Using the transit article, answer these:
1. How much was the "economic stimulus" check for a family of two adults and one child?
2. What is the title of the new N.C. PIRG report?
3. Which N.C. PIRG attorney is quoted?

Text —
= = = = =

N.C. PIRG: Pay for transit 

If you're a typical American family of two adults and one child, you've received your $1,500 "economic stimulus" check from the federal government. And, since Feb. 13, when President Bush authorized that check, you've already spent it all—at the gas pump.

So says the N.C. Public Interest Research Group (N.C. PIRG) in a new report called Squandering the Stimulus. The situation's akin to Americans signing over their rebates to big oil companies or oil-producing countries, according to the group. A better use of the money—which would cost a lot less—would be to provide federal aid to public-transit projects that would reduce our dependence on cars and imported oil for the long term, N.C. PIRG attorney Shana Becker says.

= = = = =

Supplied information —
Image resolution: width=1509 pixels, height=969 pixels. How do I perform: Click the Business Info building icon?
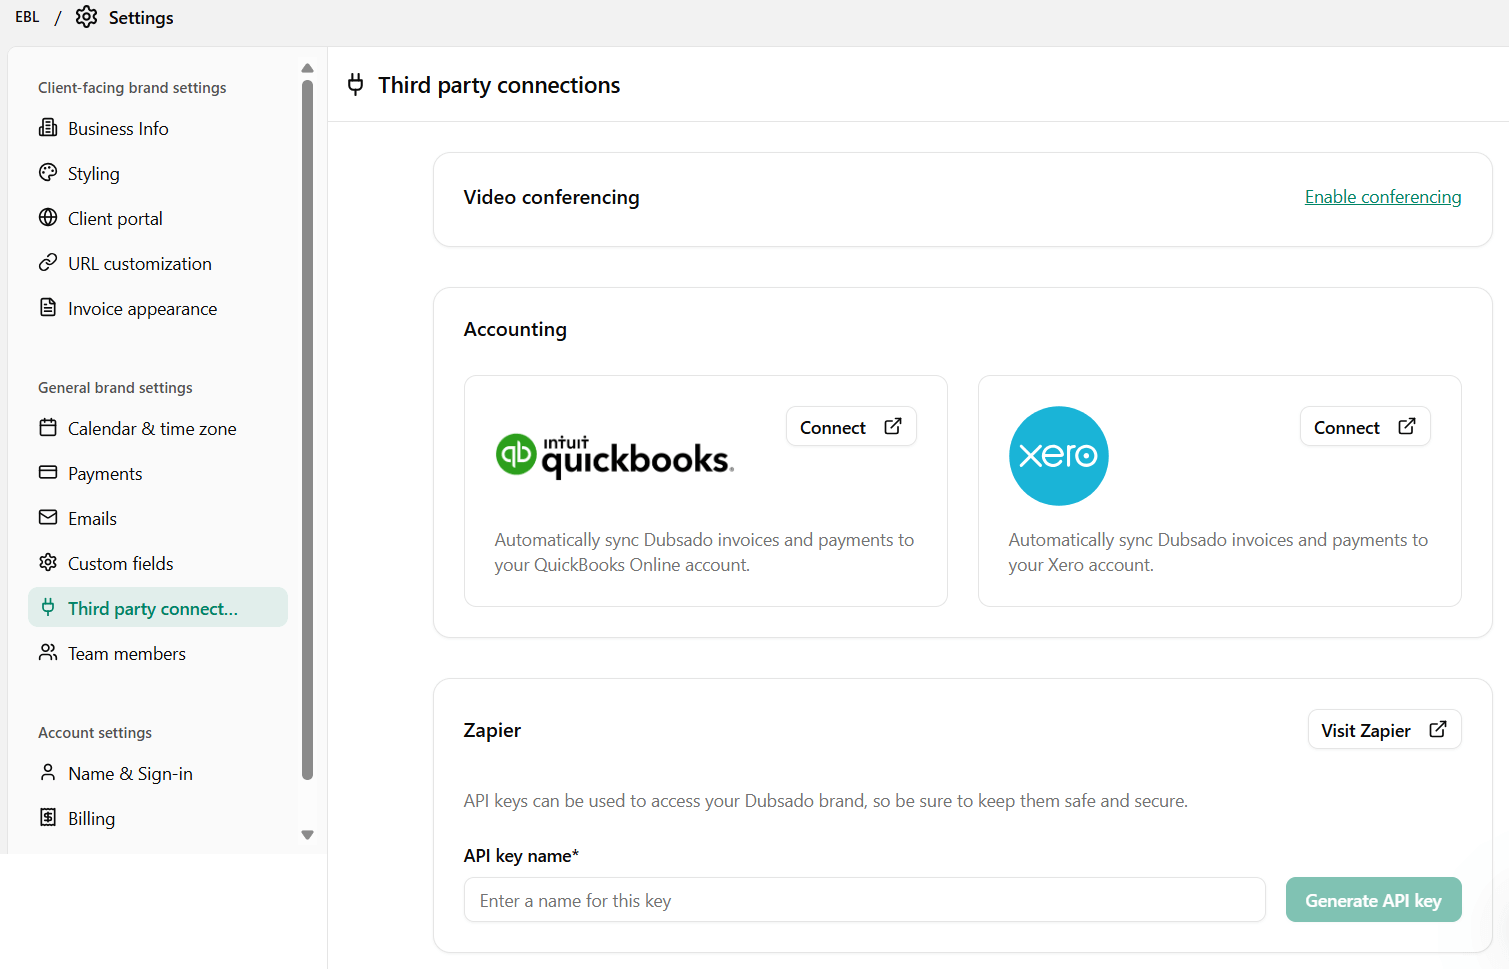pos(49,128)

= = = = =

Answer to the problem —
1. $1,500
2. Squandering the Stimulus
3. Shana Becker